In most colonies, slaves were sold in lots. An announcement was sent to the local planters. The sale could take place on the ship or on land. There were several selling techniques such as auctions or scramble. The colonies that imported the most slaves were Brazil followed by the West Indies.

After the sale, the slaves were subjected to a sort of "training" (a period of acclimatization called seasoning by the Anglo-Saxon slavers). Cut off from their roots (they were separated from their family, their ethnic group, their linguistic group, they were given a new name), they had to get used to the particular conditions of the country (learning the language, social life on the plantations, forced learning of religion, etc.) and the working conditions. Totally de-socialized, they had to reinvent community ties that could no longer be those of Africa and create immaterial goods (prayer, spirituality, music through work songs that are at the origin of negro spirituals and gospel songs).

Sugar cane, where productivity and profitability can be maximized, is the crop that consumes the most slaves and wears them out the fastest. Planters assigned the youngest slaves to this crop, who were whipped when productivity slowed.

It was with the sugar revolution in America that the trade became so extensive. According to the American economist Robert Fogel (1926-2013), "between 60 and 70 percent of all Africans who survived the Atlantic crossing ended up in one or another of the .

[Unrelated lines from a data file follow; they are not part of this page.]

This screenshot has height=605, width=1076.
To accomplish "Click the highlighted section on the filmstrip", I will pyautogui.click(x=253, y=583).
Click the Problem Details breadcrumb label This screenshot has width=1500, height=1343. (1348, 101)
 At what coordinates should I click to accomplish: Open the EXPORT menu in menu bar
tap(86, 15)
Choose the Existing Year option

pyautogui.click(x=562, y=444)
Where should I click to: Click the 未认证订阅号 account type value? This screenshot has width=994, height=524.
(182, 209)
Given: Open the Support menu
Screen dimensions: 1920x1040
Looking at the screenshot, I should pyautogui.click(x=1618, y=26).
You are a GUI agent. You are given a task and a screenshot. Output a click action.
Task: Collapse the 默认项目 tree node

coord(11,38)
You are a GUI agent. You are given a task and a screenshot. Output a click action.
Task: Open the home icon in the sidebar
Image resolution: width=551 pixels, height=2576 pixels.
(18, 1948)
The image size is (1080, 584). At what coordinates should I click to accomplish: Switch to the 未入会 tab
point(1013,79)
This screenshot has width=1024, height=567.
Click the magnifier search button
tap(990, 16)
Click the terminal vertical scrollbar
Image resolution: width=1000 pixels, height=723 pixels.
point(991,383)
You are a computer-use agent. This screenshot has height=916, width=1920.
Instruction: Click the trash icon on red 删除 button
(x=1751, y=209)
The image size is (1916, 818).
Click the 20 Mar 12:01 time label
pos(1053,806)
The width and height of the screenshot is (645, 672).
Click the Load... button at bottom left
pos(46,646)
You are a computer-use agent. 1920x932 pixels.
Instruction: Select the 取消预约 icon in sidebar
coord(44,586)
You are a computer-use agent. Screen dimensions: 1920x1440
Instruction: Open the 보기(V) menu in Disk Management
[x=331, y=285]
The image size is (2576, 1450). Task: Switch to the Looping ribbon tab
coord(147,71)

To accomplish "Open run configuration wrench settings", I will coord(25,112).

The sugar revolution began in Brazil in the 1600s, and then spread to the Caribbean from the third third of the 17th century. Lacking Amerindian slaves, the Portuguese began importing slaves from Africa in the late 16th century. This encouraged miscegenation, while some escaped slaves founded quilombos. Around 1580, fugitive slaves started a millenarian and syncretic movement, influenced by Christianity, in the Bay of All Saints, Bahia: the Santidade de Jaguaripe was suppressed with the help of the Jesuits and the Roman Inquisition.

The large plantations (fazendas) cultivated for export. The work is simpler than for tobacco or cotton. Slaves cut the cane with machetes before transporting it by oxcart to the mills.

The typical plantation, with an area of 375 hectares, included 120 slaves, 40 oxen, a large house, commons and huts for the slaves.

At the end of the eighteenth century, the culture of coffee was developing.

Research by Quebec historian Marcel Trudel on 1,587 slaves whose age at death is known gives an average age of death for slaves in Quebec of 19.3 years between 1730 and 1800.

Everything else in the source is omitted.